I think that what Professor Grobstein said above (which I quoted) is true: where is the line drawn? What are the parameters of mental illness? Who decides who is sick and who is well? Those questions are complicated and hard to answer, and in our largely imperfect attempts to do so we've created decidedly faulty tools (like the DSM) and made clear mistakes along the way (like including homosexuality IN the DSM). Still, that is the goal of "getting things less wrong," isn't it? To recognize that there are mistakes, and to try and improve on them?

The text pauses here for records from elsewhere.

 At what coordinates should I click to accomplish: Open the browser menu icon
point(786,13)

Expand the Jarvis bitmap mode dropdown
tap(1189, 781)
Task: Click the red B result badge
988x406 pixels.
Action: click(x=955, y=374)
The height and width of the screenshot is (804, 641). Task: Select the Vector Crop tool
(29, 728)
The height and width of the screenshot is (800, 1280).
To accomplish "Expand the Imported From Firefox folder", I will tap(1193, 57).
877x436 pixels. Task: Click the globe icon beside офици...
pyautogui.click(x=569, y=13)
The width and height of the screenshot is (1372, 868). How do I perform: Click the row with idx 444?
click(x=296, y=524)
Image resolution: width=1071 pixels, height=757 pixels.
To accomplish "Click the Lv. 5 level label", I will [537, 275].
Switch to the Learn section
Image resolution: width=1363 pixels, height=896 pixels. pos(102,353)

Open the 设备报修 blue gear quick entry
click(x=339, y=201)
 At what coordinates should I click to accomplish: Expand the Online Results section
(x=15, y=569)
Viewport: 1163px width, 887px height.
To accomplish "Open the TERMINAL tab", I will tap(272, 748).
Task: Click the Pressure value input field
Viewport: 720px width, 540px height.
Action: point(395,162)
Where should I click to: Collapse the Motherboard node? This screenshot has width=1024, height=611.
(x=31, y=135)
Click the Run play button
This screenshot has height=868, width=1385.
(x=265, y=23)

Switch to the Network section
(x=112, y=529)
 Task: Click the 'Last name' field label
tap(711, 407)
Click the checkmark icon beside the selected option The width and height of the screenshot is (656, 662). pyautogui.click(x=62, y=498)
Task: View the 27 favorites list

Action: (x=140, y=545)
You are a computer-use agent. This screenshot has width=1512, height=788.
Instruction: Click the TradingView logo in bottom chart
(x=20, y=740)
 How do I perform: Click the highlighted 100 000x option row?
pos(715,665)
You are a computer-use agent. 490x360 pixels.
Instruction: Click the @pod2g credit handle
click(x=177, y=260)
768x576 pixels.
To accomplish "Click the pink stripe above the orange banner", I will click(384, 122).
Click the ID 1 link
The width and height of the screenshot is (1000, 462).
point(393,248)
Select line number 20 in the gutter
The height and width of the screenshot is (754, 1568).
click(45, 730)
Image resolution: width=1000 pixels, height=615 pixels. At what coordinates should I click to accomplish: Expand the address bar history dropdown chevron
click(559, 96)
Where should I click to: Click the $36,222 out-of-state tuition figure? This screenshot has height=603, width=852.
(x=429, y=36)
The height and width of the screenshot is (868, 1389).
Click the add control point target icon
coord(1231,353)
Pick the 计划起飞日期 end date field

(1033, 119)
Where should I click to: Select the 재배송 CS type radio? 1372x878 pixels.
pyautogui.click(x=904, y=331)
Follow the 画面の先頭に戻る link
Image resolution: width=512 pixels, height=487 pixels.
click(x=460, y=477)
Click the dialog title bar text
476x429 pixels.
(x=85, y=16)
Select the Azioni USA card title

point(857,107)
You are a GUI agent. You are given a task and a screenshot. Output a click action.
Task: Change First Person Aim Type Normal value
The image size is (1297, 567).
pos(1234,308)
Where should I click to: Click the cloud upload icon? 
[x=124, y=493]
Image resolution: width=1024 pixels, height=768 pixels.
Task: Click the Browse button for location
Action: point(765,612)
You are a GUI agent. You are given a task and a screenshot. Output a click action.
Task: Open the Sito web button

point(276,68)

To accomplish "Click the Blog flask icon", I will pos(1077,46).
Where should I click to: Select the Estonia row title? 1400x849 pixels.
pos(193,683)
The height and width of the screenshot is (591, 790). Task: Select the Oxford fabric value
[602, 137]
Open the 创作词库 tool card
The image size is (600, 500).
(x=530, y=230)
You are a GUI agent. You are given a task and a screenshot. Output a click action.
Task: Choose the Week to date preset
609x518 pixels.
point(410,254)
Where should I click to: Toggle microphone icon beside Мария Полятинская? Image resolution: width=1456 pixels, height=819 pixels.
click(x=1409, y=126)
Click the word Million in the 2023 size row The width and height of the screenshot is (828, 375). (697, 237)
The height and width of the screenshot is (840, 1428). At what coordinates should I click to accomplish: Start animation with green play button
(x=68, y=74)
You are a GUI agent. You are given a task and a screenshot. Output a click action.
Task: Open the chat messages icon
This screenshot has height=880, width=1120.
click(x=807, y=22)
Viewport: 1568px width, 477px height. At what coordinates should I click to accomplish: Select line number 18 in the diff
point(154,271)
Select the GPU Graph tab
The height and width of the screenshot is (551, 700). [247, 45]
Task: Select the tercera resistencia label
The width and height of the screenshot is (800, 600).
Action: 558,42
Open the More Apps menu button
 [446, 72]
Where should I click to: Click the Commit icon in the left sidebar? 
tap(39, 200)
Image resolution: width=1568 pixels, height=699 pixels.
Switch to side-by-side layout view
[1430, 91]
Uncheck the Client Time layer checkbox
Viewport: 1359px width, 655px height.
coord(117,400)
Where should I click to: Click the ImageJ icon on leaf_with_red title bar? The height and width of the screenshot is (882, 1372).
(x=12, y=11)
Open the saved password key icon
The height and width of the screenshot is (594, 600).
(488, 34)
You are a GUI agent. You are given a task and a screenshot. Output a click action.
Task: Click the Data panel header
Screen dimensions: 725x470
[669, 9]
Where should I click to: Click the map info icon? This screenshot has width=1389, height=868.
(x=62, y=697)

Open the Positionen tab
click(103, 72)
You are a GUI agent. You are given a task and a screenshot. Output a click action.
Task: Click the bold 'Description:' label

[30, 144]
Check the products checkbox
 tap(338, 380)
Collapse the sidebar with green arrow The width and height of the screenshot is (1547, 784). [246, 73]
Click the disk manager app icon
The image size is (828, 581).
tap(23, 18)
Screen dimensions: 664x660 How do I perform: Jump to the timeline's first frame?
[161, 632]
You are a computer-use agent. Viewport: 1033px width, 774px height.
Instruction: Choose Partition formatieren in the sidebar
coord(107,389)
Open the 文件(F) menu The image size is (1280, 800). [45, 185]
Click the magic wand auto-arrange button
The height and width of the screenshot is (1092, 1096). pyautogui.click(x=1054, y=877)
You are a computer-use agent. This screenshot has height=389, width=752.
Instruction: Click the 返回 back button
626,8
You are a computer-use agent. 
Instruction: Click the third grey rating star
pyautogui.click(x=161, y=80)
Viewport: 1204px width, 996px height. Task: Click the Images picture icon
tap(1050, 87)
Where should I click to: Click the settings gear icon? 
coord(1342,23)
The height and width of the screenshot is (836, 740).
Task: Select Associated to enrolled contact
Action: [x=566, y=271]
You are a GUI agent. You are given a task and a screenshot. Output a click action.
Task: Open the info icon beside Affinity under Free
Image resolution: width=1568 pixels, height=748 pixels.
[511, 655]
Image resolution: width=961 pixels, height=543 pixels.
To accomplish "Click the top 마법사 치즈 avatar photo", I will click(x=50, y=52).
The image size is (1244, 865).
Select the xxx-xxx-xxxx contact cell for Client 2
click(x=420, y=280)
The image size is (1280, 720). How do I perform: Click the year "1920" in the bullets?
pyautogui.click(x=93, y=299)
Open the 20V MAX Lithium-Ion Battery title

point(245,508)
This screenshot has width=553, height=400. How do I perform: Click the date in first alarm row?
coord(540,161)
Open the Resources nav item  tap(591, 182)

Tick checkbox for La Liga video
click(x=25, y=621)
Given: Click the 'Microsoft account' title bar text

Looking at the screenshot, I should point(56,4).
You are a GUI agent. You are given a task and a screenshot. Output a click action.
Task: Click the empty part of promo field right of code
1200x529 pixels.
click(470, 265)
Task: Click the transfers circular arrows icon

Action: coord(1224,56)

Because I do think there are ways in which mental illness and physical illness are akin to one another, and though they may very well not be analogous, I also think that in class we ignored the fact that a lot of physical illnesses also have many causes, some which are not always that clear. Many people with heart disease are genetically pre-disposed, some don't excersize enough, some smoke, lots have a combination of the four (and other) factors at work ... And some of those people will die of heart attacks, and some will catch it earlier and take treatment that will (likely, though certainly not necessarily work), and some may experience physical ailments ... But even more, there are still gradations in "healthy" hearts. My blood pressure is fine,  but I doubt I have the perfect heart ... So, some doctor somewhere has made a relative chouce about what a healthy heart does and doesn't look like.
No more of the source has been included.